Beyond the widespread contemporary belief that government spending is capable of solving economic ills through the creation of jobs, the construction of low-cost social housing, etc., the truth is that for whatever purpose, this will always be done through the same means: the State extracts rents from individuals (taxpayers who create value) through taxes in order to finance its spending. In some cases, as we will see throughout history, some of the spending has been more superfluous than others.

Here are a few of the most spendthrift rulers in history.

Shi Huangdi. First Qin Emperor of China (221 – 210 B.C.)

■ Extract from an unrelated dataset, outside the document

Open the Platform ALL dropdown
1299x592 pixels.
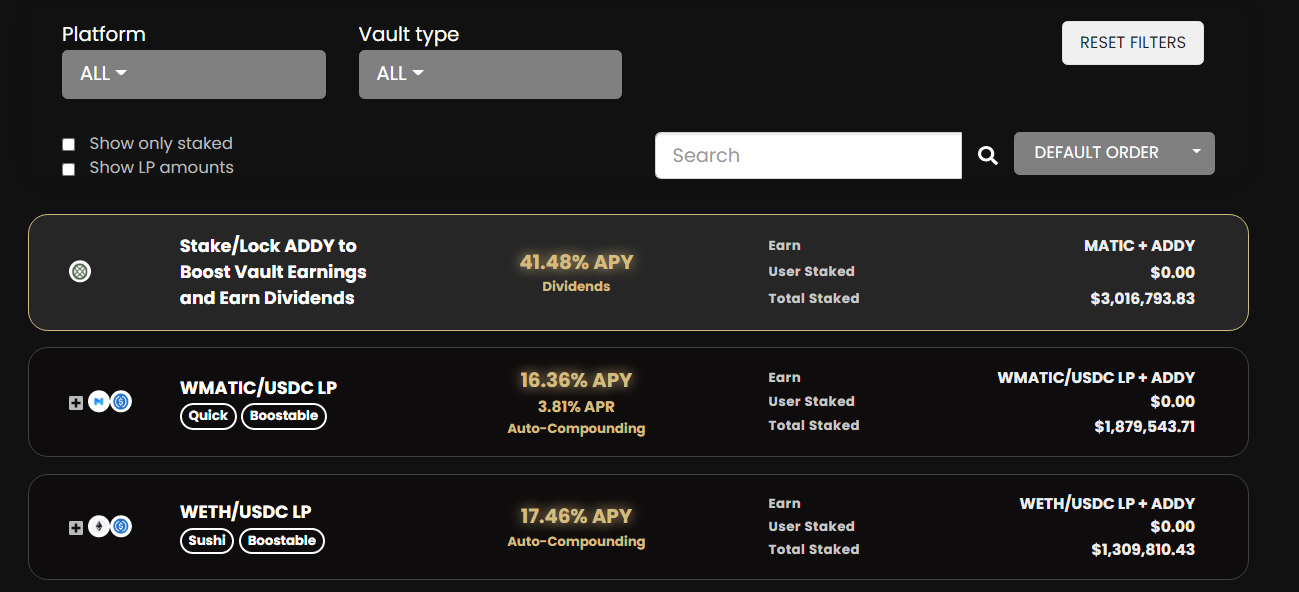(194, 74)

Even though he ruled for less than ten years, he laid the foundations for one of the largest and longest-lived empires in history. During his reign he launched enormous construction projects, such as the Great Wall of China, considered the greatest engineering work in the world. He is now known for also having the largest funerary enclosure in the world, which consists of a mausoleum, 400 tombs for his officials and his army, which are the famous Terracotta Warriors. He also carried out reforms for the centralization of the empire, like the unification of the writing system that is maintained to this day. To this end, he had government edicts carved into the walls of sacred mountains throughout China, as a way of spreading the writing of the new characters among the people. He erected a huge bureaucracy, creating thirty-six prefectures, each presided over by a civilian official, a military official and an imperial inspector (government delegate). These commanderies were also subdivided into counties, governed by magistrates who depended on the government delegate.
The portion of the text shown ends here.